L'année 2026 fera date dans l'histoire du cinéma d'horreur. Deux films américains, Obsession et Backrooms, signés par de jeunes réalisateurs - Curry Barker et Kane Parsons -, se sont imposés comme de véritables phénomènes. Des succès qui ont mis en lumière la créativité d'une nouvelle génération de cinéastes pleine d'idées. Mais Hollywood n'est pas le seul vivier de jeunes talents.

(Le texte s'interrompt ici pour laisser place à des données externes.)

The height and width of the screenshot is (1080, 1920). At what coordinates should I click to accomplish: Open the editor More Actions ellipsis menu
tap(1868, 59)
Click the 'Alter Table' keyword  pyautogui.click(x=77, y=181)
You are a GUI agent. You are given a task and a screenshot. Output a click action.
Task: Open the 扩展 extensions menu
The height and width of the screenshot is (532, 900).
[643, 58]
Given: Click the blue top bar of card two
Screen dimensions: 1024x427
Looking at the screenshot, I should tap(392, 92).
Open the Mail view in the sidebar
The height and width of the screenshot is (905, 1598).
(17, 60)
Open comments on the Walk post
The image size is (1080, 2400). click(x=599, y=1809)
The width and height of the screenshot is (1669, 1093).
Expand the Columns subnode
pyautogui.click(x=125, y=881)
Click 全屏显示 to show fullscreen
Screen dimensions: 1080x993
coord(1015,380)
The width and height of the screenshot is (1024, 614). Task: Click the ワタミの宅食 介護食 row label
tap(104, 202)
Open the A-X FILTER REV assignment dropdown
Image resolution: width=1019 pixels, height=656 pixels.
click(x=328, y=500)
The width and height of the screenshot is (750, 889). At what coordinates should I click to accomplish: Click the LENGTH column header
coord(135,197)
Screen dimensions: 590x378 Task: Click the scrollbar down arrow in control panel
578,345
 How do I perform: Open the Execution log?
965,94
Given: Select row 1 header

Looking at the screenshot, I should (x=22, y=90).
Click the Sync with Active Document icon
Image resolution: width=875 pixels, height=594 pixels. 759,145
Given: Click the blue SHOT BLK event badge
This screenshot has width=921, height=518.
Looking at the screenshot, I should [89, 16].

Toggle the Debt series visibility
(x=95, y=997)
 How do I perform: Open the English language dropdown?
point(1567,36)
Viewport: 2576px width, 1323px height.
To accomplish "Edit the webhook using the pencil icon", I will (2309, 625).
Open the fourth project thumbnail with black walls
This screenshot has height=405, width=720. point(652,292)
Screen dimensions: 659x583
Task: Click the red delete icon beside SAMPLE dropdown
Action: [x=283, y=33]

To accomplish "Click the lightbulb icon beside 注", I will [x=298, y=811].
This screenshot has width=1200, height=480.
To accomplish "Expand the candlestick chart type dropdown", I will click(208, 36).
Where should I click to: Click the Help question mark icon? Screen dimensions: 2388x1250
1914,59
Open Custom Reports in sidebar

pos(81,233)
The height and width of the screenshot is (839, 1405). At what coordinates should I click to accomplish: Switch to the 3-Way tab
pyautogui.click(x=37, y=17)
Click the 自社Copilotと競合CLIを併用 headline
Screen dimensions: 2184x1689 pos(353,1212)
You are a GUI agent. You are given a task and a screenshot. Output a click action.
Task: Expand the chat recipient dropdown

En Italie, Paolo Strippoli, 33 ans, s'est lui aussi imposé comme un nouveau regard à suivre dans le cinéma d'horreur de son pays. Avec The Holy Boy, il met en scène une histoire originale qu'il a lui-même coscénarisé et mêle ainsi le récit d'apprentissage à l'horreur. Le résultat est surprenant et mérite le coup d'œil.
De quoi parle le film ?
L'intrigue se déroule à Remis, un petit village de montagne réputé pour être le plus heureux d'Italie, au point d'être surnommé "la vallée des sourires". Les habitants se réunissent autour de Matteo (Giulio Feltri), un adolescents capable d'absorber la douleur des autres. Ces rituels attisent la curiosité de Sergio (Michele Riondino), un enseignant hanté par son passé bien décidé à lever le voile sur ce phénomène inhabituel.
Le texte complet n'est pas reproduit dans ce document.